▶ **Task requirements**: Could you please return each line of the data that has the word "computer"?

Stored records:
··········

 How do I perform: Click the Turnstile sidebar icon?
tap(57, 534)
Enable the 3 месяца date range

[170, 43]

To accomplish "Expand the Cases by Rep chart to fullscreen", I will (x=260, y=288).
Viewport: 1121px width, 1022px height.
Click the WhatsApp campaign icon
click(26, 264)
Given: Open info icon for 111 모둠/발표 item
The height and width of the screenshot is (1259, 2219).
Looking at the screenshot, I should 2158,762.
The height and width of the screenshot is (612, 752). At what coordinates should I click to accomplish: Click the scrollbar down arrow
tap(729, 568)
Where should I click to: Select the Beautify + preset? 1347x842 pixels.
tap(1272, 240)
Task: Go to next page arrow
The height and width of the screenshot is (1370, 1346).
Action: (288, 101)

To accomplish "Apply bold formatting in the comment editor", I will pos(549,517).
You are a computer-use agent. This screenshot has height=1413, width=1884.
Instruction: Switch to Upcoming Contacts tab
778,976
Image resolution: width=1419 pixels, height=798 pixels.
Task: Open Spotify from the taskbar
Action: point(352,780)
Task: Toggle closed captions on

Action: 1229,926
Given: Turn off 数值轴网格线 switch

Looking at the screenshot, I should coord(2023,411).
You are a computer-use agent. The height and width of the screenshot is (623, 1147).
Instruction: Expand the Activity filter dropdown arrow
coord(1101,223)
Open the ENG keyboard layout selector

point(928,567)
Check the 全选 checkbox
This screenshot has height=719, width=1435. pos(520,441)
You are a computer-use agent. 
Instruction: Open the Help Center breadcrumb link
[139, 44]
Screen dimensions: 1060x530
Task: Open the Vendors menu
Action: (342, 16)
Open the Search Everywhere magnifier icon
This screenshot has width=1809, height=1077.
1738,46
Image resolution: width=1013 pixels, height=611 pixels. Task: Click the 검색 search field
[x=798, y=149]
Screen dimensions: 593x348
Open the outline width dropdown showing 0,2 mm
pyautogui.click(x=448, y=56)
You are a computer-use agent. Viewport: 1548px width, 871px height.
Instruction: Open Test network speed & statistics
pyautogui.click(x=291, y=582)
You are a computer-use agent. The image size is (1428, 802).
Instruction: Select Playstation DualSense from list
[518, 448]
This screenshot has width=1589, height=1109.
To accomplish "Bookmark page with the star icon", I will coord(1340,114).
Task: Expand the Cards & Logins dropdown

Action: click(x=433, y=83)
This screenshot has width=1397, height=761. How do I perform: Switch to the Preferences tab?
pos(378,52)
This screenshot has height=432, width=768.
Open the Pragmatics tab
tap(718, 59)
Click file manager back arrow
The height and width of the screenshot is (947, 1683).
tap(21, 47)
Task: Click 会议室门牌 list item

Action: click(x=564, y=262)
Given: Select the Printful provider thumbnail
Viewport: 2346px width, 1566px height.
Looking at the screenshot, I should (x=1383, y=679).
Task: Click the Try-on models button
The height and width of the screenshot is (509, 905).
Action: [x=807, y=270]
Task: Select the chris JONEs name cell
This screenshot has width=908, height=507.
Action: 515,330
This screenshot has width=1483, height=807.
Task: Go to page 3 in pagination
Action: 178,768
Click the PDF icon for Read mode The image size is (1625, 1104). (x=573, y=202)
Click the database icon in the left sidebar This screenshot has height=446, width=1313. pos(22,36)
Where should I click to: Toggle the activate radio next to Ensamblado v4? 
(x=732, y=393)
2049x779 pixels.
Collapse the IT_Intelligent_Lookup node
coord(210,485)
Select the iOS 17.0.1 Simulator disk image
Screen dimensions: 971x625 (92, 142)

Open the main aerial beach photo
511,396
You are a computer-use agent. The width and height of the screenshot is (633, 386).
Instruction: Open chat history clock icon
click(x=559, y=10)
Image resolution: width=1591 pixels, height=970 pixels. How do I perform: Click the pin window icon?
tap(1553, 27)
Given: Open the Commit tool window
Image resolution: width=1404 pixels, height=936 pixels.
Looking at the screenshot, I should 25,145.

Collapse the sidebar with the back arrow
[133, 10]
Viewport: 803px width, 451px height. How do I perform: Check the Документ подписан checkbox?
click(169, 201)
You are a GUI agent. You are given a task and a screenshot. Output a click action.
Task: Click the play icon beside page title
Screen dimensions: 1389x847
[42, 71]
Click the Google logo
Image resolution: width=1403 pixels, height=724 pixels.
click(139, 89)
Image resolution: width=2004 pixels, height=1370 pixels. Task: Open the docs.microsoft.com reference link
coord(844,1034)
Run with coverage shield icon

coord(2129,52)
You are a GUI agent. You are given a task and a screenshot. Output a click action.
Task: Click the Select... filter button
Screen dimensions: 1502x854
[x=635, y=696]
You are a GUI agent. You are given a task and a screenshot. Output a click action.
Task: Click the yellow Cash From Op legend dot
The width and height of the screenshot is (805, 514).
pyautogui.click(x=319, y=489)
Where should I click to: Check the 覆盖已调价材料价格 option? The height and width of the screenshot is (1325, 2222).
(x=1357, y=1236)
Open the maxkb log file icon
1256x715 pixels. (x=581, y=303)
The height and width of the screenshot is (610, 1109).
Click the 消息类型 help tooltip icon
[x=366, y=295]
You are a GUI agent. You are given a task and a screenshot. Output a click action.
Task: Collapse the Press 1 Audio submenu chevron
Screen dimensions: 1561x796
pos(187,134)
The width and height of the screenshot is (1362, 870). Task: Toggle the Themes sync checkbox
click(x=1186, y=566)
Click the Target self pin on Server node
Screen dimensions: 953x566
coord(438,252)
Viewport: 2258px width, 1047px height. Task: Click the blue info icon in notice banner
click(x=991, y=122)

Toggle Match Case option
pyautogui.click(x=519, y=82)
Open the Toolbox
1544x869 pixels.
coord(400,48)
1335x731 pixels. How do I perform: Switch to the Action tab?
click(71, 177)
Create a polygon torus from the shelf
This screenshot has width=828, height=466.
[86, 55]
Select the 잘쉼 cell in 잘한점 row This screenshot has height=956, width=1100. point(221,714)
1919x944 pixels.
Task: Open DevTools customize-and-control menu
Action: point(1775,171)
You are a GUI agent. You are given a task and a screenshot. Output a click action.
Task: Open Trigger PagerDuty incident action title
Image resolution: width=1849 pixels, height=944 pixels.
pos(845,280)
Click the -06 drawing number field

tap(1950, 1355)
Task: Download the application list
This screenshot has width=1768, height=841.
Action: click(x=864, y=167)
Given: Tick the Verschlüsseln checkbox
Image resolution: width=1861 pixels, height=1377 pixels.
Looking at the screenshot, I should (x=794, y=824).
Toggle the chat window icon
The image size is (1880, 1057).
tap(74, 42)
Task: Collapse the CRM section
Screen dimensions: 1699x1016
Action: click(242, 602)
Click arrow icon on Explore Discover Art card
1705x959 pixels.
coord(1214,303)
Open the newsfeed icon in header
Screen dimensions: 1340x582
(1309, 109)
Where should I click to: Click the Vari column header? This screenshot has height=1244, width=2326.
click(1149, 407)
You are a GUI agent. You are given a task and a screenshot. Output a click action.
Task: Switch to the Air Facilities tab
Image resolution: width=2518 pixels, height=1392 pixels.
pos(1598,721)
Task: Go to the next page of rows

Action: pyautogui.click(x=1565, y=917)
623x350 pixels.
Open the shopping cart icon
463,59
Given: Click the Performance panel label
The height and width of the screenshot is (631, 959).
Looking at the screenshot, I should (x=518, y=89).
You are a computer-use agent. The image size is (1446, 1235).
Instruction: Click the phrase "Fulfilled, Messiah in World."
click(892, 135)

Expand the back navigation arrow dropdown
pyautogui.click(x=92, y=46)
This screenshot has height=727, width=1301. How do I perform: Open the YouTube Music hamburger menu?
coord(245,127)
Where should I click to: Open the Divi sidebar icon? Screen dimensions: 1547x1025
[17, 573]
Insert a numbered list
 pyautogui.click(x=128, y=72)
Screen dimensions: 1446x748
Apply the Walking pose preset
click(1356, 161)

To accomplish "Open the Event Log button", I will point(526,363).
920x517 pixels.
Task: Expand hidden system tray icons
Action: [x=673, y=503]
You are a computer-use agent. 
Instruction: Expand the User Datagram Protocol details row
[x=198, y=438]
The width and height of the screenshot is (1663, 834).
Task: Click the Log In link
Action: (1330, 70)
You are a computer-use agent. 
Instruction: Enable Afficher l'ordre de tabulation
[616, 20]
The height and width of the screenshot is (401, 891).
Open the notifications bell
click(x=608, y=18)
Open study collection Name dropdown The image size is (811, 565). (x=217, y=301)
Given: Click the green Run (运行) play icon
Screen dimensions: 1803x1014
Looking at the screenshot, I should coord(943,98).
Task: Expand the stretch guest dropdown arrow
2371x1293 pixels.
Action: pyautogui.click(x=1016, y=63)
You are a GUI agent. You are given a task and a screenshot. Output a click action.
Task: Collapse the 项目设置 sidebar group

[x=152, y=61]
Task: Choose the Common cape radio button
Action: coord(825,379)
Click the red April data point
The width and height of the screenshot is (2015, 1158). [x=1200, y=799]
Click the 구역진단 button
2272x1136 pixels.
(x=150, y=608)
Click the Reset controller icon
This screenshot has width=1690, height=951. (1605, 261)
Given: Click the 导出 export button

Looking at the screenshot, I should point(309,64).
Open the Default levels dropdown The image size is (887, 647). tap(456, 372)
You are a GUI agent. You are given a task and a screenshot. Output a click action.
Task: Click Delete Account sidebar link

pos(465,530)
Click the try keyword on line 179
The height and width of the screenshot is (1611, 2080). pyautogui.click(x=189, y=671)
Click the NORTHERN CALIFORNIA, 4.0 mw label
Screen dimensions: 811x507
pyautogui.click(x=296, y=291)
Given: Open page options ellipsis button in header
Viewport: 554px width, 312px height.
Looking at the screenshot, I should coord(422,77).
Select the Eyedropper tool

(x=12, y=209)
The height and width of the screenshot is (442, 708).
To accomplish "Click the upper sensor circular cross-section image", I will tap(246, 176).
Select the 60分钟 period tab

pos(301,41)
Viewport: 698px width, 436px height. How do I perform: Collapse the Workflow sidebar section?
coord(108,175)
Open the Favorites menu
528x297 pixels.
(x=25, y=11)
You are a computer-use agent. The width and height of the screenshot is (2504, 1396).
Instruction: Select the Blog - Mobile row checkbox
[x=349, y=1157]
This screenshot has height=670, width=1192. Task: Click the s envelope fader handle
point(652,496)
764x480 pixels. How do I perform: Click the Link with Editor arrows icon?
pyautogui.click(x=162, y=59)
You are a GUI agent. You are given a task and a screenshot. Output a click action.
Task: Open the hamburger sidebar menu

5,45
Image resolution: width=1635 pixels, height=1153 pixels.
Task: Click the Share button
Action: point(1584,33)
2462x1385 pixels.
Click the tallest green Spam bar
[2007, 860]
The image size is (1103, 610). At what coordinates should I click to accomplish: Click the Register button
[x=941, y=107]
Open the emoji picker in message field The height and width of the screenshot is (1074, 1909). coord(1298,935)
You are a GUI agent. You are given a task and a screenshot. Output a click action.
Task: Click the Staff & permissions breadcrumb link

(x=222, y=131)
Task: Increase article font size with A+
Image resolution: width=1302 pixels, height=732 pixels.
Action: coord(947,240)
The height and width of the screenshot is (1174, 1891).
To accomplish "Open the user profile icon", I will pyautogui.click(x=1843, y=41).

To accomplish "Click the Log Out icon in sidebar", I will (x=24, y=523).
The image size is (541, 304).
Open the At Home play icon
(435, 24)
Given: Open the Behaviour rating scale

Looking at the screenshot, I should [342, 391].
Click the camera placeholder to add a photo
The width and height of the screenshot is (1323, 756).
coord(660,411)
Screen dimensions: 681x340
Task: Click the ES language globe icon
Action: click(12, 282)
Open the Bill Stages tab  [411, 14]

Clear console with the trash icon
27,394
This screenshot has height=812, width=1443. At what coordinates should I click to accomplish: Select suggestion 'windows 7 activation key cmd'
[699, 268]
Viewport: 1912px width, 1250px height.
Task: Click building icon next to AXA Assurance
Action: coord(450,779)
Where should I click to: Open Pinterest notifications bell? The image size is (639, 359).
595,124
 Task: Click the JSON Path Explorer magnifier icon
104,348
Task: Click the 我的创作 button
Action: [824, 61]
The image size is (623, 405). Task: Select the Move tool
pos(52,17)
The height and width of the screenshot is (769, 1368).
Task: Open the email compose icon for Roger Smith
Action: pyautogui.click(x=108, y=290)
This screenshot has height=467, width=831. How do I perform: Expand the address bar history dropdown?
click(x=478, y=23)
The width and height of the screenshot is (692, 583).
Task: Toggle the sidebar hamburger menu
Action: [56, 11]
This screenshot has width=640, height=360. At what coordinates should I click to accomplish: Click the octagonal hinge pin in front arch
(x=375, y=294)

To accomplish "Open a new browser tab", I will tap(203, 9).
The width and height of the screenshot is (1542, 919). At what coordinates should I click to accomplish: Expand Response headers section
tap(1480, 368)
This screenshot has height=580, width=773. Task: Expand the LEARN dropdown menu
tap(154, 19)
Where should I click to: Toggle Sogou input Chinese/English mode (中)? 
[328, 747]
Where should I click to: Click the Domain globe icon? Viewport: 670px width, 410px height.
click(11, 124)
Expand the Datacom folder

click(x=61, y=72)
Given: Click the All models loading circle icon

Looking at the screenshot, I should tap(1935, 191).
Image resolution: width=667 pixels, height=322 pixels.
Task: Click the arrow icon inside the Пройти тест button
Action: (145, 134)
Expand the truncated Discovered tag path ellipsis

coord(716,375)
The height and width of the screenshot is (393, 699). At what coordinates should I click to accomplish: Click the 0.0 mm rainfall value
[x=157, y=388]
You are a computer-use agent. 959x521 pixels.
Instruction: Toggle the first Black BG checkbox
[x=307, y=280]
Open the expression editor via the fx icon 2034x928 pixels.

··········

▶ **Problem solution**:
You are a computer-use agent. This screenshot has height=1413, width=1884.
You are a computer-use agent. The height and width of the screenshot is (623, 1147).
You are a computer-use agent. 
You are a computer-use agent. Viewport: 1548px width, 871px height.
You are a computer-use agent. The image size is (1428, 802).
You are a computer-use agent. The width and height of the screenshot is (633, 386).
You are a computer-use agent. The image size is (1446, 1235).
You are a computer-use agent. 
You are a computer-use agent. 
You are a computer-use agent. The width and height of the screenshot is (2504, 1396).
You are a computer-use agent. 959x521 pixels.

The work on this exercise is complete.